SEOUL: The Foreign Ministry here confirmed on Wednesday that Iran had released all sailors on a South Korean-flagged oil tanker seized by Iranian forces in the Arabian Gulf, capping a month-long negotiation with Tehran.
However, the captain and the vessel, the MT Hankuk Chemi, will remain under detention as the Iranian judiciary investigates the tanker’s alleged marine pollution.
“Iran’s Deputy Foreign Minister Abbas Araghchi has informed us that the Iranian government decided to first release all sailors except for the captain,” the ministry said in a press release.
The ship with 20 crew members on board was sailing from Saudi Arabia to the UAE when it was intercepted by Iran’s Islamic Revolutionary Guard Corps (IRGC) on Jan. 4.
The Iranian authorities have claimed the ship violated environmental protocols, which the vessel’s operator denies.
The seizure of the oil tanker followed Iran’s complaint about the difficulty of transferring money from Seoul to purchase coronavirus vaccines, as the country’s $7 billion worth of assets in Korean bank accounts were frozen in the wake of a broken nuclear deal between Teheran and Washington in 2018.
First Vice Foreign Minister Choi Jong-kun had telephone talks with Araghchi a day earlier to discuss the release of sailors, according to a ministry spokesman.
Choi visited Tehran last month to secure the early release of the sailors.
During the 30-minute talks, both sides agreed to restore friendly ties by resolving issues surrounding the frozen money, the spokesman said, asking not to be identified.
“Deputy Minister Araghchi pledged to ensure the humanitarian treatment of the captain and guarantee sufficient consular assistance for him pending a judicial process,” he said.
In return, Choi pledged efforts to address the issue of frozen assets speedily, while continuing consultations with the Biden administration in the US, he said.
“We promised to do what we can unilaterally and seek support from the US government in a transparent manner,” the spokesman said.
In a bid to appease Iran, South Korea is expected to pay Iran’s overdue UN membership fees using its frozen assets at two South Korean banks.
A senior diplomat here confirmed on Monday that his ministry had received Teheran’s request over the UN membership fees.
Iranian Foreign Ministry spokesperson, Saeed Khatibzadeh, also revealed the proposal, urging the UN to guarantee the safe transfer of payments.
The Swiss Humanitarian Trade Arrangements (SHTA) is also seen as a method for sending locked Iranian funds in Korean banks to Switzerland to purchase humanitarian items for Iran.
Iran made a request in February last year that Seoul transfer $1 billion from the frozen assets using the SHTA method, and the Seoul government submitted a proposal to the US State Department and requested the exemption of sanctions in May.
The State Department has yet to respond to the request, according to the foreign ministry.

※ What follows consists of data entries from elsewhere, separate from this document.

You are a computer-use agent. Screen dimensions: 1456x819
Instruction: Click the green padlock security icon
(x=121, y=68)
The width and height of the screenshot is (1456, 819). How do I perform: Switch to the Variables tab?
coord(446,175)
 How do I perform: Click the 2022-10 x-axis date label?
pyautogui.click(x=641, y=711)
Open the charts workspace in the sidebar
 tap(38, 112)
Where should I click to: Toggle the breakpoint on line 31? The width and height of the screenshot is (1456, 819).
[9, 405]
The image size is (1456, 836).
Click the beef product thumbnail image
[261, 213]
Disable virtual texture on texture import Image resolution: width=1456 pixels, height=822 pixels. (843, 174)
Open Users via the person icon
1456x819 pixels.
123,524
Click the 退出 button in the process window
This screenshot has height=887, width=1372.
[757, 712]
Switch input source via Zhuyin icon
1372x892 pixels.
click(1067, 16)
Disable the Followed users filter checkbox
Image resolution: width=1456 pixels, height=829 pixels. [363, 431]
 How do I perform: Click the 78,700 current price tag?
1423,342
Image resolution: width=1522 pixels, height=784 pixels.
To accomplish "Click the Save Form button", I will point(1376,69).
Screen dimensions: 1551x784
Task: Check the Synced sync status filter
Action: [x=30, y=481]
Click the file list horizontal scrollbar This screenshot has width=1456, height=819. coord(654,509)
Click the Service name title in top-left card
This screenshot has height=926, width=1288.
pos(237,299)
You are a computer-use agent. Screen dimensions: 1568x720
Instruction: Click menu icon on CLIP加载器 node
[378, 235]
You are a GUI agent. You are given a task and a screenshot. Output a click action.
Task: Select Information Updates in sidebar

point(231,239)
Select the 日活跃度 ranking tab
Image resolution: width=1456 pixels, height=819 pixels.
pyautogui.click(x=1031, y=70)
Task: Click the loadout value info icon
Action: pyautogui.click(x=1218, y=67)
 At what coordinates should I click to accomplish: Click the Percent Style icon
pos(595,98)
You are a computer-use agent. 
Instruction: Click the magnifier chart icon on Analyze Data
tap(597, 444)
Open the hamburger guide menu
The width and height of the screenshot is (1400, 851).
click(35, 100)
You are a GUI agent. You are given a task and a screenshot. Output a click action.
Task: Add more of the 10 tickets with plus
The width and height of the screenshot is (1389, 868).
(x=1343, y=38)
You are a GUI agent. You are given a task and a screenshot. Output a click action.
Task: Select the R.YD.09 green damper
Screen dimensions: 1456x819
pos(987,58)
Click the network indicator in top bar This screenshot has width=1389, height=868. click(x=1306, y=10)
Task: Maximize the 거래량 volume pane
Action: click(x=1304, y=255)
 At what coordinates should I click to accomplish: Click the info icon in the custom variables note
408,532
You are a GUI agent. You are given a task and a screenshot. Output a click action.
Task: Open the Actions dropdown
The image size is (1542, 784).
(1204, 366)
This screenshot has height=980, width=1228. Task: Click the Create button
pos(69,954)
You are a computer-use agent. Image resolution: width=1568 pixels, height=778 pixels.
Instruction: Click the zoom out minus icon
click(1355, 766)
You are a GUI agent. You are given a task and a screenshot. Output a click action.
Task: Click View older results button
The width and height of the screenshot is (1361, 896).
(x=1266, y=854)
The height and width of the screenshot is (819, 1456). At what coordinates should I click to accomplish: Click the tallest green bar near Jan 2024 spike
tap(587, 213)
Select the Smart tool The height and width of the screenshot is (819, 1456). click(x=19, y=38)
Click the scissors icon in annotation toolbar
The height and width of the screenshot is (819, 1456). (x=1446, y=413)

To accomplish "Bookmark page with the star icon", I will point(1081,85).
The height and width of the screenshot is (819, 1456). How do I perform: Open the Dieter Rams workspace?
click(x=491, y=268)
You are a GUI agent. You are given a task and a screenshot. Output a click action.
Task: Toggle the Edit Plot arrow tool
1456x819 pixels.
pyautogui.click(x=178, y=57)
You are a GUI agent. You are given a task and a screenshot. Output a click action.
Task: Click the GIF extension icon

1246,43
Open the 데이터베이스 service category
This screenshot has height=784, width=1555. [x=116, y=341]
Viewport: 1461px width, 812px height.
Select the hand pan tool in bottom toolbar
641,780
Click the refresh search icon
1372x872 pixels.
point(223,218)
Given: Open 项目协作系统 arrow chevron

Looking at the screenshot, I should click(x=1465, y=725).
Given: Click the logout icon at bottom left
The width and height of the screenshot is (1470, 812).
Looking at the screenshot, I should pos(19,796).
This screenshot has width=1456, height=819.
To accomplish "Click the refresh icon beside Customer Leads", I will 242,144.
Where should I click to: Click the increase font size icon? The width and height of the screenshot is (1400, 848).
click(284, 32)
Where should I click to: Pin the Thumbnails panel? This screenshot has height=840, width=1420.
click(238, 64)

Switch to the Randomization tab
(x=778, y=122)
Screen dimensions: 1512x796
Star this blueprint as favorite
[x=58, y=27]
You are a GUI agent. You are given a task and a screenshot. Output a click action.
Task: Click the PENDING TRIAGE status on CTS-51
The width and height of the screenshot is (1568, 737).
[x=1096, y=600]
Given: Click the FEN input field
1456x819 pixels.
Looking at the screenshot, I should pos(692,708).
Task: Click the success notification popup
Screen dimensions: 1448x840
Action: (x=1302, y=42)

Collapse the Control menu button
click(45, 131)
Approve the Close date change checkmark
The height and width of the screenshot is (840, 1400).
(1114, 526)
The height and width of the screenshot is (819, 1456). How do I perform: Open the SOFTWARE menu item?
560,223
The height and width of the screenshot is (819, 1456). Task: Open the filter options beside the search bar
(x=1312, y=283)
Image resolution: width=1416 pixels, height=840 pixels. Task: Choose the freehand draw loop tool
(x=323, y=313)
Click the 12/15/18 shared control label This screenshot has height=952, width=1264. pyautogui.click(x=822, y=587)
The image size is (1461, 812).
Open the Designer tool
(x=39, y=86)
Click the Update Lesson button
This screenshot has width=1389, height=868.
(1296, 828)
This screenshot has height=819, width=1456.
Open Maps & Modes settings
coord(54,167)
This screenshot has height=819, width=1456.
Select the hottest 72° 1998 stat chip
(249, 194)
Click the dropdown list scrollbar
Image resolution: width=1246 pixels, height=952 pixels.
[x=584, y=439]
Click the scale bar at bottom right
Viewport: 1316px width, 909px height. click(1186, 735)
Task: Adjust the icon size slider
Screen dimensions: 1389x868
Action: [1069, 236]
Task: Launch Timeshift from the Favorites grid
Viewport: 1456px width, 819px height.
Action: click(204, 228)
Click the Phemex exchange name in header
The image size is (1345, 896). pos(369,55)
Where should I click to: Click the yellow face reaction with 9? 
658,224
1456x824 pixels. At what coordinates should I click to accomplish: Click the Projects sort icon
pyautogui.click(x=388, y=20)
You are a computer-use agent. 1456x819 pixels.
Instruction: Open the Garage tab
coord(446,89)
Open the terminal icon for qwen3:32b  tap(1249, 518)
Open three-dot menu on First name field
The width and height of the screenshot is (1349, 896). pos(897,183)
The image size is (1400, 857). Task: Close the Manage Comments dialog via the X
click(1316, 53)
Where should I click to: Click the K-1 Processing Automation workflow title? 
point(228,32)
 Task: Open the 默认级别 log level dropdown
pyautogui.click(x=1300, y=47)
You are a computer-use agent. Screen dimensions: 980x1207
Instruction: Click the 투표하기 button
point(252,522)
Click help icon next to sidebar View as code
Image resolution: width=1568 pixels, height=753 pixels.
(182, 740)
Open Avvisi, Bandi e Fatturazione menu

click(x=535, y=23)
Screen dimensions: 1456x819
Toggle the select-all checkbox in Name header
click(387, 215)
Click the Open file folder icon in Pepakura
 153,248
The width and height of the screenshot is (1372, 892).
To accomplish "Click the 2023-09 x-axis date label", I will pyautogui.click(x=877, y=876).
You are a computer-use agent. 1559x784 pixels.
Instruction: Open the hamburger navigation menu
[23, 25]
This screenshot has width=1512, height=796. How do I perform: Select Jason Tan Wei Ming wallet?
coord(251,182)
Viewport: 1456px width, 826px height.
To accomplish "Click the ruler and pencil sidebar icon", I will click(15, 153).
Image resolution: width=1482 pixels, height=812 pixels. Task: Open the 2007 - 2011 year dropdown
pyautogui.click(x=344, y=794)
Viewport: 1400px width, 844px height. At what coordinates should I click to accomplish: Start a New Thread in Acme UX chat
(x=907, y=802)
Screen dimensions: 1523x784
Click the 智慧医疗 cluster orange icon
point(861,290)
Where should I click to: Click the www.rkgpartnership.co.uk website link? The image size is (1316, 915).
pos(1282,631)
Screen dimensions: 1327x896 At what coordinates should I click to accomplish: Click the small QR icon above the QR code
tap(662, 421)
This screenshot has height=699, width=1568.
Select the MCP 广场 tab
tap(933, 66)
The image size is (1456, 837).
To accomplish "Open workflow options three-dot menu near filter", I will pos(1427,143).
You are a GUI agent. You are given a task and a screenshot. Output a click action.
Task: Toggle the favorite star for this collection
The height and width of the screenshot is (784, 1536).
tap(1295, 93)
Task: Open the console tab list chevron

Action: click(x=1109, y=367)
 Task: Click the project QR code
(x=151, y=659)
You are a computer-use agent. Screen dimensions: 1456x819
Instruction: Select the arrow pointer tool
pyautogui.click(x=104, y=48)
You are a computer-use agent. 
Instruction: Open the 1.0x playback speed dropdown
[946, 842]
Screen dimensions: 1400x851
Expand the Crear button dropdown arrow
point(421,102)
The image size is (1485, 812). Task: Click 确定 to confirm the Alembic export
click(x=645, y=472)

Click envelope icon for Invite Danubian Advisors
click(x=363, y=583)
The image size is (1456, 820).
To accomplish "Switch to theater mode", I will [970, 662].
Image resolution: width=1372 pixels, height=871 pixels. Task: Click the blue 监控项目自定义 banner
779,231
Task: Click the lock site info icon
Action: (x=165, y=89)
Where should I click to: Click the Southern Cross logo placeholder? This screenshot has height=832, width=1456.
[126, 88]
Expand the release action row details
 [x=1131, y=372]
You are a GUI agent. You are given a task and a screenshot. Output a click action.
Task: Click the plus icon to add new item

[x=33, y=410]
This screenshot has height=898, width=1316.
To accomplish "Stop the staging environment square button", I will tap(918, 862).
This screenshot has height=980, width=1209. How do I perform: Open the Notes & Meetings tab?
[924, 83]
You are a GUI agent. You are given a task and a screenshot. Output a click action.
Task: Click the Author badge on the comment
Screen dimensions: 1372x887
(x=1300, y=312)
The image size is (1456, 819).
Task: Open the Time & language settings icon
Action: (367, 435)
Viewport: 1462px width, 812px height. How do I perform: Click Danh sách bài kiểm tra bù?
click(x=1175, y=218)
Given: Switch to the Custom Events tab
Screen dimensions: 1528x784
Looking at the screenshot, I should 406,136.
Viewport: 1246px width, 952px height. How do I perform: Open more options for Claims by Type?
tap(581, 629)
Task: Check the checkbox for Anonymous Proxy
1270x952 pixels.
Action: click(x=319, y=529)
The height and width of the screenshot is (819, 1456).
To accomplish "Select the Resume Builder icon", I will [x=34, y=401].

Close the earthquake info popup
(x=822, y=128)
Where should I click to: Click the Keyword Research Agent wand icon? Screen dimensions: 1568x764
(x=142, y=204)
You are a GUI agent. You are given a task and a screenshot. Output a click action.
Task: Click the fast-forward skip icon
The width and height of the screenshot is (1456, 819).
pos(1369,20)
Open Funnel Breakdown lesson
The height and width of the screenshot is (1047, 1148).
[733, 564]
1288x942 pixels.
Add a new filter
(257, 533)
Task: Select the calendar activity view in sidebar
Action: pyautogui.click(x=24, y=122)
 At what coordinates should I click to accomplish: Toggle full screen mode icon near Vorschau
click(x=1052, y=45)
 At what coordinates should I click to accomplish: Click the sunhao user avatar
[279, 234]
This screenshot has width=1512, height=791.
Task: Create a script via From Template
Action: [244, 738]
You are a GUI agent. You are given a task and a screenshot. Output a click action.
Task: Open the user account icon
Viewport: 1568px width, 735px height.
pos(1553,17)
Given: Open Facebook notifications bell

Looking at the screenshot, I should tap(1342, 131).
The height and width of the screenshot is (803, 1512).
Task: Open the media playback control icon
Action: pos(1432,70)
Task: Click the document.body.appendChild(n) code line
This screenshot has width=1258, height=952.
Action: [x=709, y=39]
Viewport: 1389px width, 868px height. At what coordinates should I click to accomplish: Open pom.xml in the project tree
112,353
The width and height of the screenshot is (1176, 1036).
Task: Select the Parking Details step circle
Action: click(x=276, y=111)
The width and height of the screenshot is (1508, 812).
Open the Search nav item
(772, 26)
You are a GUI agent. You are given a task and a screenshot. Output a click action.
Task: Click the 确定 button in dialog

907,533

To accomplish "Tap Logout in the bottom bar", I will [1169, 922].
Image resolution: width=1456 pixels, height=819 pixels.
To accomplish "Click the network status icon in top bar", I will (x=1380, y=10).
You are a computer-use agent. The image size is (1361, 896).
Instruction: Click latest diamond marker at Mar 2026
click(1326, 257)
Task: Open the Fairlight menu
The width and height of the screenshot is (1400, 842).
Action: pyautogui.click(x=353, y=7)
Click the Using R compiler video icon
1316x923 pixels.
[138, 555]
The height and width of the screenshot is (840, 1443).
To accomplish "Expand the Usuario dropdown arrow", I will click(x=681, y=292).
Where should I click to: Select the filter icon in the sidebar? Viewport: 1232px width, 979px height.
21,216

Seoul and Tehran established strong economic ties, with South Korea the third-largest importer of Iranian oil, in 2017.
South Korea was the biggest buyer of Iranian condensate, which its petrochemical industry processed in refineries designed to handle the commodity.
After the Trump administration reimposed sanctions against Iran, however, South Korea’s oil imports from Iran had plummeted from $7.8 billion to $2.1 billion by 2019.